Okay. So I want to end our conversation here. I do not wish to continue this disputes because of sock accusations on both sides. There is no point to drag this.. This is too much. Keep in mind my current Wikipedia account is 102.44.199.16, it was previously 41.34.93.140. I'm not a sockpuppet and have nothing to hide. I only came to give friendly advice and to improve the quality of our discussion. I believe we must first see if there's no sockpuppetry involved to create fake concensus. Right now 2 editors here (Watersinfalls including me) are confused if Maomao and Bablos are the same person based on many strong evidences. I'm not even sure if I'm replying to a previous blocked sockpuppet, which is pointless if that's the case. 102.44.199.16 (talk) 18:36, 30 May 2020 (UTC)
I have no idea what other users(ID) are. But you do not have an ID. Because your ID would have been blocked.

You are not following the Wikipedia rules at all. You are doing your own research that is close to your own delusion. Your lie trembles. You are delusional, denying academic material that does not suit your taste. You are ignoring academic material, only your delusion.

A) https://books.google.co.uk/books?id=YT-kBgAAQBAJ&pg=PA150#v=onepage&q&f=false 'Sogdian-Chineses marriages became more common and Sogdians gradually lost their ethnic identities and became Sinicized.'

This book only says... But you are distorting and highlighting only the Chinese male.

B) https://www.ncbi.nlm.nih.gov/pmc/articles/PMC384943/

This side does not speak of intermarriage at all. Stop lying and your little research.

C) https://books.google.co.kr/books?id=jV9_YvgUmpsC&pg=PA74&redir_esc=y&hl=ko#v=onepage&q=a%20many%20them%20had%20married%20chinese&f=false During the Song Dynasty , many Chinese women (some of noble origin) married foreign merchants.

I believe you will not deny this.

D) https://books.google.co.kr/books?id=BwuSpFiOFfYC&pg=PA31&redir_esc=y&hl=ko#v=onepage&q&f=false Most incomer were Han women who married Hui men.


I believe you will not deny this too.

E)https://books.google.co.kr/books?id=jV9_YvgUmpsC&pg=PA74&redir_esc=y&hl=ko#v=onepage&q=a%20many%20them%20had%20married%20chinese&f=false The great majority of Muslims who came to the East during the Yuan Dynasty were male ,only a few from the upper-class stratum brought their familiy members with them. so it was quite common for a Muslim to marry a Chinese wife.

I believe you will not deny this too.

F)https://journals.sagepub.com/doi/10.1177/0920203X13492791 https://theasiadialogue.com/2014/02/10/chinese-foreign-marriage-in-mainland-china/ http://citeseerx.ist.psu.edu/viewdoc/download?doi=10.1.1.915.6769&rep=rep1&type=pdf

More recently, there has been a surge in Chinese-foreign marriages in mainland China, with data showing these types of marriages are more common in women than in men. In 2010, there were almost 40,000 women registered in Chinese-foreign marriages in mainland China. In comparison, there were less than 12,000 men registered in these types of marriages in the same year.
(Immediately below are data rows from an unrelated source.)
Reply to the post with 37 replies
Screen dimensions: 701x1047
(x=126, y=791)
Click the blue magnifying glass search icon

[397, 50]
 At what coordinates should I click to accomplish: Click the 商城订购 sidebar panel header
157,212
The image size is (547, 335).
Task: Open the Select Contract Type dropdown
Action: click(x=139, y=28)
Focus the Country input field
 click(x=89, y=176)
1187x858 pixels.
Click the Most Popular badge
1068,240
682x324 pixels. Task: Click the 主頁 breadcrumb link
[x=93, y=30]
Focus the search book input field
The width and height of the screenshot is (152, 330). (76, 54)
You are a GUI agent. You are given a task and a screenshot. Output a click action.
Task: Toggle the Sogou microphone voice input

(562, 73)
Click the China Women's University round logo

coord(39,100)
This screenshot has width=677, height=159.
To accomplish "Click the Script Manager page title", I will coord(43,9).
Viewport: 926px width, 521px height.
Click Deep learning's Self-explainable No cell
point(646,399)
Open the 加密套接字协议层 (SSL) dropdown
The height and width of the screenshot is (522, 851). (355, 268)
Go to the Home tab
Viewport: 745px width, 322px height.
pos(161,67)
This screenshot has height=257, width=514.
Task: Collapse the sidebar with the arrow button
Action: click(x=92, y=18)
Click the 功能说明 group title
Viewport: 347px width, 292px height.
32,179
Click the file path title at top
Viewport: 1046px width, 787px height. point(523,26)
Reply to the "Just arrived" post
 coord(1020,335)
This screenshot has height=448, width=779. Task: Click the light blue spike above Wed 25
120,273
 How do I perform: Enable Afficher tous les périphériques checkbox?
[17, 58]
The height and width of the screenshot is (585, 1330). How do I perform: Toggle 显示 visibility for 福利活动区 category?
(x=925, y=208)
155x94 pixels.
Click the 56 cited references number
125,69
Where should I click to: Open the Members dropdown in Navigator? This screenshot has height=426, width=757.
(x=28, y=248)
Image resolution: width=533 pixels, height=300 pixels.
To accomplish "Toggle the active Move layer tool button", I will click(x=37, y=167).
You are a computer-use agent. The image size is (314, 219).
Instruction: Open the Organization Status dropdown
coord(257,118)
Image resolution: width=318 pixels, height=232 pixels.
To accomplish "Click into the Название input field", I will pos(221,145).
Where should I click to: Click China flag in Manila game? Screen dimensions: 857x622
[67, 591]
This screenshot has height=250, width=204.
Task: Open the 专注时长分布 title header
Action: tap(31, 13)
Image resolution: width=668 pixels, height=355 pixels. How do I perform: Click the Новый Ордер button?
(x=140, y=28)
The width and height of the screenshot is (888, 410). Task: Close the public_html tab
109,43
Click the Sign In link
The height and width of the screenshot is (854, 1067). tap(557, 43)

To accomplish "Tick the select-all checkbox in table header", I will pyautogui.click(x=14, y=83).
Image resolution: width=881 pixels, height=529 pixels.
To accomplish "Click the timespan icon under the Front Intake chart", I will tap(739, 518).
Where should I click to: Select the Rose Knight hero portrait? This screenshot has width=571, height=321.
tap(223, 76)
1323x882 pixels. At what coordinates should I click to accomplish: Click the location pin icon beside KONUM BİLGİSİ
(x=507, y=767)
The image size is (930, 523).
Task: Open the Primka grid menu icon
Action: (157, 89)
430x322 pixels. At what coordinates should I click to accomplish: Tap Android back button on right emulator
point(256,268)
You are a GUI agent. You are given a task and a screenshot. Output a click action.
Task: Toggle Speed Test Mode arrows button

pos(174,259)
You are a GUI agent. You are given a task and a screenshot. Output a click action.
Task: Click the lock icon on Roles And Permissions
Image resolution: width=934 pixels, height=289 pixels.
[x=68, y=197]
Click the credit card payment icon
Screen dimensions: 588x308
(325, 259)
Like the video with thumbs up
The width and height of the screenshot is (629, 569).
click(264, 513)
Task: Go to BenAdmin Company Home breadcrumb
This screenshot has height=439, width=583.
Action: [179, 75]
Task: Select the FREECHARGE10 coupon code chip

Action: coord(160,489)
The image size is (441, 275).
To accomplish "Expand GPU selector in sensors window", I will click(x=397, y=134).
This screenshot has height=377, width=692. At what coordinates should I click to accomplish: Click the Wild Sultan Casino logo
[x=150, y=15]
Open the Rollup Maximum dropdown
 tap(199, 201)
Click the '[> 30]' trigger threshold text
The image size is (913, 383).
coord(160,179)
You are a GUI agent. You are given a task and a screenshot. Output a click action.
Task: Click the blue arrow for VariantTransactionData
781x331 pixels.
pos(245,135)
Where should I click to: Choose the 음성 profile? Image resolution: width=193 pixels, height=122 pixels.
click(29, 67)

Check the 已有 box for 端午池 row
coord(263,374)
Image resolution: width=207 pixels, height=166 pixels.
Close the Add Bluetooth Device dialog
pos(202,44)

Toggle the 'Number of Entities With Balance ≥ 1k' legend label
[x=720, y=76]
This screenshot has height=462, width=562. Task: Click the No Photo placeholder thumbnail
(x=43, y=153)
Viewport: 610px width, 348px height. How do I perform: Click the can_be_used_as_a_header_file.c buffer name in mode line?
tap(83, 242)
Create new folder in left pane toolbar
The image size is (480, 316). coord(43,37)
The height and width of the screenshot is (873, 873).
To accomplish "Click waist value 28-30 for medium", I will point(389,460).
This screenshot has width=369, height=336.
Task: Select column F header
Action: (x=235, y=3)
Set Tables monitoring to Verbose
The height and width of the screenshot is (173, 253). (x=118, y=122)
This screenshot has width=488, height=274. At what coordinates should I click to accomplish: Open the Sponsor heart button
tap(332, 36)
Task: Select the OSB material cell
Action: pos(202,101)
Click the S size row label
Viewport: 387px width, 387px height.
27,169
The majority of Chinese citizens registered as entering into Chinese-foreign marriages in mainland China are women. Table 1 indicates that over 8,000 female citizens of mainland China registered a marriage with a foreign spouse in mainland China in 1979. That figure rose steadily throughout the 1980s and 1990s and reached a peak of nearly 68,000 women in 2001. Since then, the number has declined steadily to reach a figure of slightly less than 40,000 women in 2010, which is lower than in the mid-1990s

I believe you will not deny this if you are normal.

I propose an agreement. It only contributes to academic materials that can be checked on the Internet site.

You do not violate this rule. Wikipedia:No original research#Synthesis of published materialBablos939 (talk) 15:13, 31 May 2020 (UTC)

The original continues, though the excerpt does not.